Centre for Economic Performance, London School of Economics -
This briefing argues that an NHS protected from budget cuts is only going to be viable through further efficiency savings of some kind - and even then it is not clear how resource levels will be maintained. It highlights future reforms to the system, rather than privatisation, as the key threat to the NHS.
National Housing Federation -
This report finds that more than one in five homeowners aged 55 or over – the equivalent of around 3 million people – have not considered how they will pay for potential care costs in later life, assuming that the value of their homes will cover the cost. It calls for affordable homes designed for older people with integrated care services to be built.
NHS England -
This guidance is to be used when considering NHS Continuing Healthcare redress payments for individuals. The document has been updated to reflect the Principles for remedy from the Parliamentary and Health Service Ombudsman for all public bodies. The guidance retains the principle of returning the individual to the financial position they would have been in had they been assessed as eligible and the need for redress identified.
Campaign to End Loneliness -
In 2013, the Campaign to End Loneliness consulted over 100 frontline service providers about what they needed to improve their support. Nearly half said they wanted a tool or information that could help them to identify people experiencing – or at risk of – loneliness. This report explores what was already known in both research and practice about identifying people experiencing loneliness. It looked at current approaches to identifying loneliness and searched for insights into how services can improve their outreach and support.

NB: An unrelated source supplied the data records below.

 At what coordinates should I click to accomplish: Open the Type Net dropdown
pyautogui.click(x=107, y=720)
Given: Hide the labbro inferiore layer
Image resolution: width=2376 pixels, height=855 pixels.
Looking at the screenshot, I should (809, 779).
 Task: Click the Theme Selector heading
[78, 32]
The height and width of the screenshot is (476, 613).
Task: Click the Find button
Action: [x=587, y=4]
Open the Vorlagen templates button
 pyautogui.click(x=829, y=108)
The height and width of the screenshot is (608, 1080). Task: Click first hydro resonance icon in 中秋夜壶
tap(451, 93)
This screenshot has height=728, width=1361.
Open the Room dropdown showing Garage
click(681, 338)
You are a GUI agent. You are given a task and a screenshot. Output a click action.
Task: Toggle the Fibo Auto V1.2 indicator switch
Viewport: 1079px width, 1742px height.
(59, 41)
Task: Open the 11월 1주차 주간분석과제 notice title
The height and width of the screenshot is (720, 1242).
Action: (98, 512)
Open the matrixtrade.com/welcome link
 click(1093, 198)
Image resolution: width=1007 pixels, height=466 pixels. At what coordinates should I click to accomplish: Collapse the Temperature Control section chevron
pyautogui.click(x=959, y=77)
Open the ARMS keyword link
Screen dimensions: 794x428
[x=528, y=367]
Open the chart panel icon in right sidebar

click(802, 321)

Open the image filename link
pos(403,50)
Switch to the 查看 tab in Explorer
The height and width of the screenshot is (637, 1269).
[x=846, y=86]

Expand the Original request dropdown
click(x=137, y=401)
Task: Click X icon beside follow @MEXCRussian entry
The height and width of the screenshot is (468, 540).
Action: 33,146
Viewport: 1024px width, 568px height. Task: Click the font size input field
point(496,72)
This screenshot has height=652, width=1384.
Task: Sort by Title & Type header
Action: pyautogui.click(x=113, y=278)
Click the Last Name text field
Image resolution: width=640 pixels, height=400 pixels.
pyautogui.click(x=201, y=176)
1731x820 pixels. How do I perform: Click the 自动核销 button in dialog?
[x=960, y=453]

British Medical Association (BMA) -
This briefing outlines key findings from an opinion poll of over 15,000 GPs. The poll also found that almost all GPs feel that their heavy workload is having a negative impact on the quality of patient services and many GP practices doubted they had the ability to provide blanket seven day opening.
NHS Confederation -
This joint NHS Providers and NHS Confederation report explores the governance implications of the different organisational forms proposed in Sir David Dalton’s review of organisational forms. The report focuses on governance as a critical factor in determining success and explores the governance implications of adopting different organisational forms for the purposes of improving quality and/or efficiency, and provides some core questions for provider boards to use to inform their thinking
London School of Economics (LSE) -
This report, funded by Marie Curie, finds that a significant minority of people – at least a fifth of everyone who dies – are not receiving the palliative care they need. It argues that there is need for investment to extend palliative care provision to everyone who would benefit from it. Whilst the evidence examined in this study does not indicate how much it would cost to implement more equitable provision, it does indicates that once services are in place, patients and families not only have better outcomes (including better-managed symptoms and dying in their preferred place), but the costs of providing palliative care are offset by fewer emergency hospital admissions and fewer avoidable hospital deaths.
NHS England -
This toolkit has been developed to support NHS commissioners to work collaboratively with patients, carers and NHS provider organisations to reduce poor experiences of in-patient care. It is the first in a series and is made up of three core elements: a data tool to help commissioners identify priority areas to focus on in order to improve in-patient experience; case examples to illustrate improvement work undertaken by organisations; and signposting to relevant improvement tools.